N, S Codoped Carbon Matrix‐Encapsulated Co9S8 Nanoparticles as a Highly Efficient and Durable Bifunctional Oxygen Redox Electrocatalyst for Rechargeable Zn–Air Batteries

Abstract Herein, a N, S co‐doped carbon encapsulating Co 9 S 8 nanoparticles (Co 9 S 8 @N, S–C) catalyst is successfully synthesized by a new precursor of Co‐pyridine coordinated‐polymer consisting of 2,6‐diacetylpyridine and 4,4′‐dithiodianiline. Benefiting from the abundant pore‐structure (average pore‐size ≈25nm) and unique electronic‐properties of the Co 9 S 8 and N, S–C layer, the as‐prepared Co 9 S 8 @N, S‐C exhibits rapid oxygen reduction reaction (ORR) kinetics with high electron transfer number of ≈3.998 and demonstrates a low overpotential of 304 mV for the oxygen evolution reaction (OER). It exhibits a small potential difference of 0.647V for overall ORR/OER activity, outperforming most of the non‐precious metal‐catalysts previously reported.

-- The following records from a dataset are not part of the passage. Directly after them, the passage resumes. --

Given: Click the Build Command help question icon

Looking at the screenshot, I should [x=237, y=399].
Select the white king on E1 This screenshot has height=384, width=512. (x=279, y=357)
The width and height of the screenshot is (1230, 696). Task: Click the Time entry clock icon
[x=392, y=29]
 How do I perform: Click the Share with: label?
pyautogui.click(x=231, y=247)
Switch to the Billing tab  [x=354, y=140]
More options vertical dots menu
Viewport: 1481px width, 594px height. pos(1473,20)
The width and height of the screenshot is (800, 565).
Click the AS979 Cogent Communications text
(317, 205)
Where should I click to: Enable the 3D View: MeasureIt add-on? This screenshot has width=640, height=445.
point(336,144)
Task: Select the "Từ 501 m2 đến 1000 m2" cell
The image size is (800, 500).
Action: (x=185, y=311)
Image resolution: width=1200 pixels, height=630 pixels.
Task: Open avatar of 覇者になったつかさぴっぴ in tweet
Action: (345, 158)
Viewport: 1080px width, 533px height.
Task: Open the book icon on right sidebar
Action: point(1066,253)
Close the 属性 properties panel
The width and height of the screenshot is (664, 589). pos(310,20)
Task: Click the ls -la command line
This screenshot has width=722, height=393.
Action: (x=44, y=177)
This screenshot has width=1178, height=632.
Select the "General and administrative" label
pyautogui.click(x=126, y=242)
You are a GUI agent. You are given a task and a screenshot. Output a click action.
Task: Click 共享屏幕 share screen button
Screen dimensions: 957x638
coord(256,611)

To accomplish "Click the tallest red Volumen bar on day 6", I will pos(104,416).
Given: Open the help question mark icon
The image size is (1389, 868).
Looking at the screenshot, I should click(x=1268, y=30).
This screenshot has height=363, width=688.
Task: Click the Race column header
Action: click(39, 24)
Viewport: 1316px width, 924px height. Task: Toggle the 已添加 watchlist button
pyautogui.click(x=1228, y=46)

The rechargeable Zn–Air battery test further demonstrates its excellent activity and stability, in which the battery delivers a maximum power density output of 259 mW cm −2 , a specific capacity of 862 mAh g Zn −1 , and after continuous 110 h operation the charge‐discharge round‐trip efficiency only reduces by 4.83%. Theoretical calculation studies show that the surface N, S–C layers and Co 9 S 8 can adjust each other's Fermi levels, so that the adsorption energy of Co 9 S 8 @N, S–C on O intermediate is more favorable than using Co 9 S 8 and N, S–C alone. This study reveals the structure‐function relationship of coated‐nanostructures with multifunctional electrocatalytic properties, and provides a feasible strategy for the design of non‐noble metal‐catalysts.